_THE TASK_. Change "Identify" to "Find" in the part that opens with the line containing "In order to click on note" and closes with the line containing "coordinates (944, 61).", keeping everything else the same. Give back only those lines.

_GIVEN ENTRIES_.

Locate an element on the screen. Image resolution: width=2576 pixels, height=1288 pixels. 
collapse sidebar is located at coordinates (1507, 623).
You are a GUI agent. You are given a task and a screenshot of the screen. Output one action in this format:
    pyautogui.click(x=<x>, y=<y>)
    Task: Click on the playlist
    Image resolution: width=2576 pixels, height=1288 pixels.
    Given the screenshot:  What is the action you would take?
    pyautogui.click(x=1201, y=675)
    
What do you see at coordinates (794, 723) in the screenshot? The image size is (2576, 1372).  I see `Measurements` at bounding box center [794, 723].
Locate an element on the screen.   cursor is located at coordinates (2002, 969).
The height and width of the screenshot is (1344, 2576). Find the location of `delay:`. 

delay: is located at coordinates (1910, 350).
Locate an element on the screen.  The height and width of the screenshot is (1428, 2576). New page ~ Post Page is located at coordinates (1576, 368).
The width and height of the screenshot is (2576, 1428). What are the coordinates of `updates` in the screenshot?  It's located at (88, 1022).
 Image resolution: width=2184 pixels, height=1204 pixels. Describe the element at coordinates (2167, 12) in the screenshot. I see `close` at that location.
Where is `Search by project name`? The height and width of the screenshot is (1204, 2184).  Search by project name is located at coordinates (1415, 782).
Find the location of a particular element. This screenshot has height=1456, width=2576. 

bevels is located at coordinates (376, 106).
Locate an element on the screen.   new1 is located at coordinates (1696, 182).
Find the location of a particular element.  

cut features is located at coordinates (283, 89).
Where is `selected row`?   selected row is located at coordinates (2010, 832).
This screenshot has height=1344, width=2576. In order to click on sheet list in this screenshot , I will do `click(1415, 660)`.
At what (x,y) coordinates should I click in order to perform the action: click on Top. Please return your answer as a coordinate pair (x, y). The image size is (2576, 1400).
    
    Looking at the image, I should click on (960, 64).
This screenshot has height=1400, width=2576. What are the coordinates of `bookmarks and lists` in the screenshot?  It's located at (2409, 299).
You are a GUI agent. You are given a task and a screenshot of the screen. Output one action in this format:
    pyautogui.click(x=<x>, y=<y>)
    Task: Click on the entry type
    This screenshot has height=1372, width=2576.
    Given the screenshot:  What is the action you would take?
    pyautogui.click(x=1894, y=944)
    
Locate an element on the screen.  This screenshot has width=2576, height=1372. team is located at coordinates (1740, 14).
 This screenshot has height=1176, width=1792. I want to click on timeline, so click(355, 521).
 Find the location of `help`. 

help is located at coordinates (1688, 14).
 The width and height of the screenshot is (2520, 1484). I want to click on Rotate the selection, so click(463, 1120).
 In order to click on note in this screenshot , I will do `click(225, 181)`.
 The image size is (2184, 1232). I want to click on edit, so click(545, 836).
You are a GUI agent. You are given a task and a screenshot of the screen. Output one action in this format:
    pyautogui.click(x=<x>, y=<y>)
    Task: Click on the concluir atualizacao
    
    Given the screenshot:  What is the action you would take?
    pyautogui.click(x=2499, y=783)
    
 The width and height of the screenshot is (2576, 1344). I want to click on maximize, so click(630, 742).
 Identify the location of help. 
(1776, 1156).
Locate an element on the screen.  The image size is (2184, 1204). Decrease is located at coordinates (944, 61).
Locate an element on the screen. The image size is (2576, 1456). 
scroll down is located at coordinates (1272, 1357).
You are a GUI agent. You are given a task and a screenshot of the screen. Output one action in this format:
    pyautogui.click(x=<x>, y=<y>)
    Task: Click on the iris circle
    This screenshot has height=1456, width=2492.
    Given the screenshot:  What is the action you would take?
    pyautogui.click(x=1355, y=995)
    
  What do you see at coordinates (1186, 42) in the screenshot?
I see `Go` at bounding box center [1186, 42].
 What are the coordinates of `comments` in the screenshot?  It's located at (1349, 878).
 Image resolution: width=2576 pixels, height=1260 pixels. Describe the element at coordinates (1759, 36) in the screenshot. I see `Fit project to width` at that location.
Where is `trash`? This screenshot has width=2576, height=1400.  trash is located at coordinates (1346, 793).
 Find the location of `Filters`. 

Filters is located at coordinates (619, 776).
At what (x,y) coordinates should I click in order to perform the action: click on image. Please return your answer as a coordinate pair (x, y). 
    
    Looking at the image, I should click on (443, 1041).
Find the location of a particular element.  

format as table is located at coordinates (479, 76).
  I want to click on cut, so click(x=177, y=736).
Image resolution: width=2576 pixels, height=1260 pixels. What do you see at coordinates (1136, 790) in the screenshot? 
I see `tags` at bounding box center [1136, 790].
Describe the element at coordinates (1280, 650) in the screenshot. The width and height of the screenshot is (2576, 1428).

_ANSWER TO THE TASK_.
 In order to click on note in this screenshot , I will do `click(225, 181)`.
 The image size is (2184, 1232). I want to click on edit, so click(545, 836).
You are a GUI agent. You are given a task and a screenshot of the screen. Output one action in this format:
    pyautogui.click(x=<x>, y=<y>)
    Task: Click on the concluir atualizacao
    
    Given the screenshot:  What is the action you would take?
    pyautogui.click(x=2499, y=783)
    
 The width and height of the screenshot is (2576, 1344). I want to click on maximize, so click(630, 742).
 Find the location of help. 
(1776, 1156).
Locate an element on the screen.  The image size is (2184, 1204). Decrease is located at coordinates (944, 61).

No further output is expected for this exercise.